* Exercise requirements
Decide whether each statement below agrees with the forum thread on the car's air-conditioning charge, answering yes or no and quoting the deciding words of the text. 1. The triple pressure switch is on the upper line in the front bay. 2. Bubbles in the sight glass on start-up indicate an overcharge. 3. One poster has had better luck judging the charge with the gauges than with the sight glass.

* Excerpt to read
-- Opening Marker --

Another thing to check is the triple pressure switch on the upper line in the front bay. This switch controls the compressor and is pressure-based. It's purpose is to make sure the compressor only runs if the correct charge pressure is present. If it is failing or getting a false signal, it may cut out the compressor at the wrong time.


Screenshot 2023-07-25 101919.png
 
Last edited:
I have a new trinary-switch, all new o-rings. pretty much all new! Thanks. With slightly less refrigerant (was at 34oz, now less but unknown) will take her for a drive.

Thanks Honcho!
 
Sounds like an overcharge to me - high press valve my be shutting the compressor down. Taking a look at the sight glass and checking the temp of high and low press lines will give you some clues. Sight glass should some bubbles when the compressor starts running and they will then go away. If there are no bubbles on start up that indicates an overcharge. R 134 is much more sensitive to over and under charge than R 12. I put less than the amount of refrigerant by weight and then slowly add some until the bubbles disappear from the sight glass. I have had better luck using the sight glass than the gauges to determine charge.
Should the sight glass have some bubbles before the compressor kicks in and then disappear with R12 as well?
 
@Honcho
I did find a chart to correlate low side pressure and ambient temp - and I am within that spec now... Let me go take her for a 10 mile jaunt and see how she does.

-- Closing Marker --

* Dataset extract
-- Opening Marker --

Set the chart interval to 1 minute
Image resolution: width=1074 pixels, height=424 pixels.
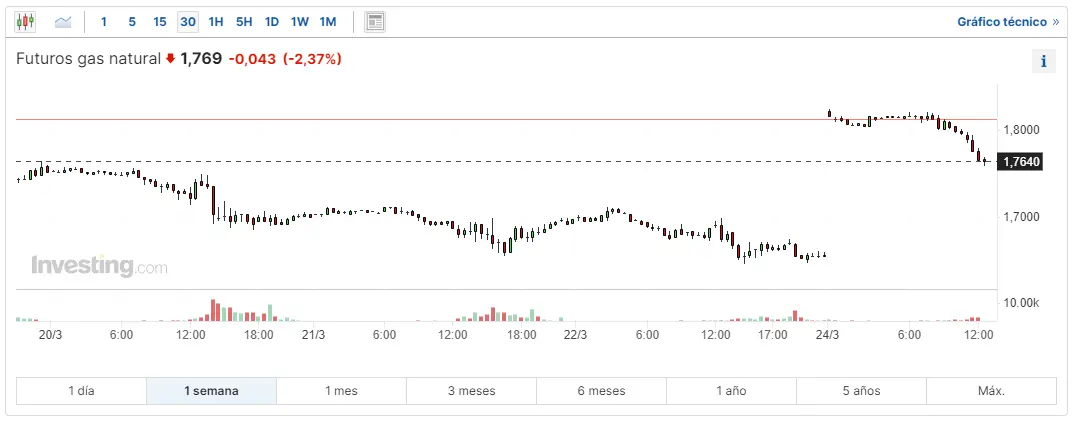(x=104, y=21)
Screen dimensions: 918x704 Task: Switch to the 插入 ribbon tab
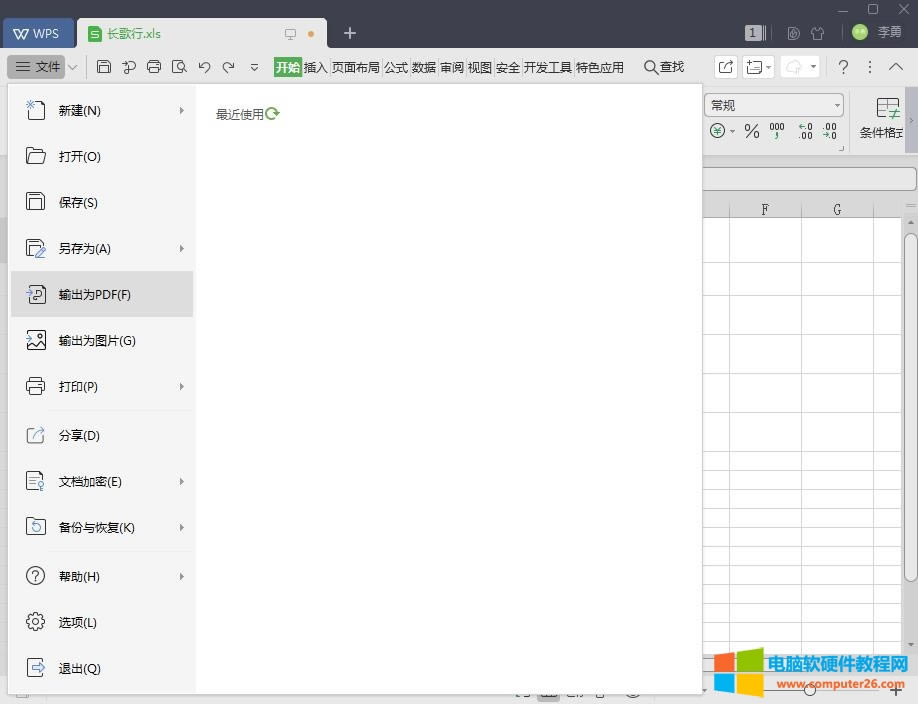[314, 67]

-- Closing Marker --

* Answer section
1. Yes: "the triple pressure switch on the upper line in the front bay."
2. No: "If there are no bubbles on start up that indicates an overcharge."
3. No: "I have had better luck using the sight glass than the gauges to determine charge."